Cavanagh is currently associate professor of sociology and was formerly the chair of the Sexuality Studies Program at York University. Cavanagh is a former chair of the Canadian Sexuality Studies Association.

== Publications ==

=== Books ===
Cavanagh has written a number of books and articles in the area of gender and sexuality with an emphasis on queer theory and more recently, psychoanalysis. Her first book was titled Sexing the Teacher: School Sex Scandals and Queer Pedagogies (2007). Her second sole-authored book titled Queering Bathrooms: Gender, Sexuality, and the Hygienic Imagination (2010) was a GLBT Indie Book Award finalist and recipient of the CWSA/ACEF Outstanding Scholarship Prize Honourable Mention (2012).

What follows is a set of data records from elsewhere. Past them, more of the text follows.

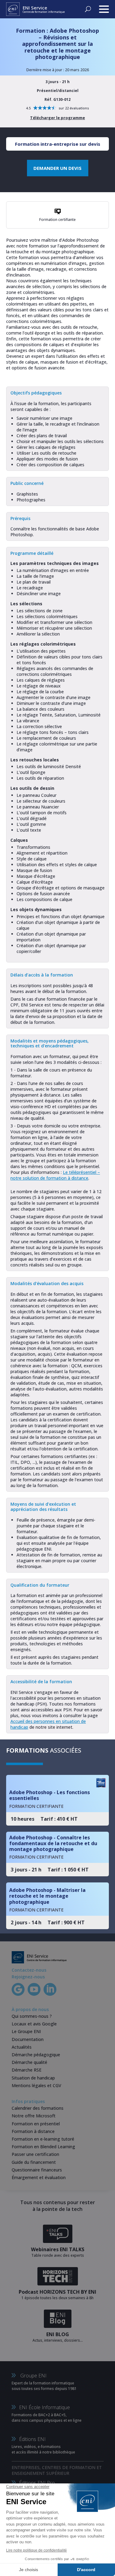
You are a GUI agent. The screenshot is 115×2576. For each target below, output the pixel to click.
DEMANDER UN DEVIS (57, 168)
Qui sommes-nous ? (32, 2016)
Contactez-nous (29, 1970)
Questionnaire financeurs (37, 2170)
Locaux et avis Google (34, 2024)
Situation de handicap (33, 2078)
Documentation (28, 2039)
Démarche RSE (26, 2070)
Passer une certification (35, 2154)
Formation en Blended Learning (43, 2146)
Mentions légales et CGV (36, 2085)
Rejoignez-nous (28, 1977)
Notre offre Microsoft (34, 2116)
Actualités (22, 2047)
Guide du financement (34, 2162)
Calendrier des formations (37, 2108)
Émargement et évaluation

Cavanagh is also co-editor of a collection with Angela Failler and Rachel A. J. Hurst titled Skin, Culture and Psychoanalysis ( 2013)

=== Plays ===
Cavanagh later adapted interview transcripts collected in the process of researching her second book, Queering Bathrooms into a play entitled, Queer Bathroom Monologues (QBM), which premiered at the Toronto Fringe Festival (2011) and was given the Audience Pick Award. QBM was later staged at Buddies in Bad Times Theatre, Toronto, in June 2014 for WorldPride and has subsequently toured at conferences, colleges and universities in Canada and the United States.

=== Articles ===
Cavanagh, Holly Randell-Moon and Iris van der Tuin co-edit Somatechnics, a multi-disciplinary academic journal focusing on ethics, technology and the body. Cavanagh recently Guest Edited a Special Issue of TSQ: Transgender Studies Quarterly, on the topic of transgender and psychoanalysis.

Cavanagh's scholarly articles have been published in Sexualities: Studies in Culture and Society, Body and Society, and European Journal of Psychoanalysis among other journals. She is also regularly interviewed by popular media on issues related to the rights and inclusion of trans* people.